Menurut laporan Bola.kompas dan Bolasport, hasil imbang ini menggoyahkan kepercayaan diri Lille dalam meraih tiket langsung Liga Champions musim depan. Calvin Verdonk, bek Timnas Indonesia, masuk sebagai pengganti pada babak kedua dan bermain selama 15 menit menjelang akhir pertandingan. Seperti dilaporkan Babelinsight, Verdonk sempat nyaris mencetak gol tetapi belum mampu membantu tim meraih kemenangan. Lille masih bertahan di peringkat empat besar dengan jarak yang semakin tipis terhadap tim-tim di bawahnya, sementara Le Havre, yang awalnya dipandang sebagai musuh yang lebih lemah, membuktikan diri mereka sebagai lawan yang tangguh melalui pertahanan solid dan efisiensi dalam menyerang.

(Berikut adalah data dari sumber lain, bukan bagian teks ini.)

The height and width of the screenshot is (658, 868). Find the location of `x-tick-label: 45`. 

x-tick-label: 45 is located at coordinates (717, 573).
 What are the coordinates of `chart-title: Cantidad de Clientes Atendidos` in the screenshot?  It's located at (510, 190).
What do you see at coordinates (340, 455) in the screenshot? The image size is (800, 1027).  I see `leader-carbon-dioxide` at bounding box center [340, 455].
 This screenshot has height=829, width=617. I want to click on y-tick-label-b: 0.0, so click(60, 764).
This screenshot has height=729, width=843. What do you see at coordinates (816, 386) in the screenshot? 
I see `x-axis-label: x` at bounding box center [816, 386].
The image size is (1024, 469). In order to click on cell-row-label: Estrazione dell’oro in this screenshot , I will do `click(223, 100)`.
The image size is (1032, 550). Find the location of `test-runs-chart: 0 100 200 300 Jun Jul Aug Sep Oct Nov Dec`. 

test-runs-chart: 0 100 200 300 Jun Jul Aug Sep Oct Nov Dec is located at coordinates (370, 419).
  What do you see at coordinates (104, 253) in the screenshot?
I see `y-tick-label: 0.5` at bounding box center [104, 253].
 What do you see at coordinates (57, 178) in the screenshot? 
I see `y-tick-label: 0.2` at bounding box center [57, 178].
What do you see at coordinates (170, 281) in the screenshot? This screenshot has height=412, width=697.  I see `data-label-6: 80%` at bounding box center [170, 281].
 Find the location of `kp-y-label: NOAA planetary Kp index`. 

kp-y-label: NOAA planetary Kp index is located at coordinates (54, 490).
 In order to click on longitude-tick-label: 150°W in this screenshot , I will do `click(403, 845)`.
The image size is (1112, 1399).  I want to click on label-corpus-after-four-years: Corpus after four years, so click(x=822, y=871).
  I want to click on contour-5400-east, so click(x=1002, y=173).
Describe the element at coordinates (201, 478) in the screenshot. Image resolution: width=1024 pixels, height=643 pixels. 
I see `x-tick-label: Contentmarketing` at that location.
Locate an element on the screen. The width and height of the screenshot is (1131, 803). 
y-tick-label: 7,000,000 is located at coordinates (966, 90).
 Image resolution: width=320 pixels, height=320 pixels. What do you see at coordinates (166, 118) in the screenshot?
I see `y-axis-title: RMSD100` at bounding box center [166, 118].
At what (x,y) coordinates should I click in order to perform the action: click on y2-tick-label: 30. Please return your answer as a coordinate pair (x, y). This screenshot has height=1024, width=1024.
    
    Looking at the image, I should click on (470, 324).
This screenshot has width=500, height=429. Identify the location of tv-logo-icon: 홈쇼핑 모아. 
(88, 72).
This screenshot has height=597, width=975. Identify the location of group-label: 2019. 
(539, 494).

Pelatih Lille akan memiliki pekerjaan rumah untuk meningkatkan akurasi finishing di pertandingan-pertandingan mendatang. Sementara itu, Le Havre bisa bangga berhasil mengambil poin dari markas tim kuat dan meningkatkan harapan mereka untuk menjauh dari zona bahaya degradasi. Laga ini menjadi reminder bahwa di Ligue 1, dominasi bola semata tidaklah cukup tanpa finishing yang tajam dan disiplin pertahanan yang solid.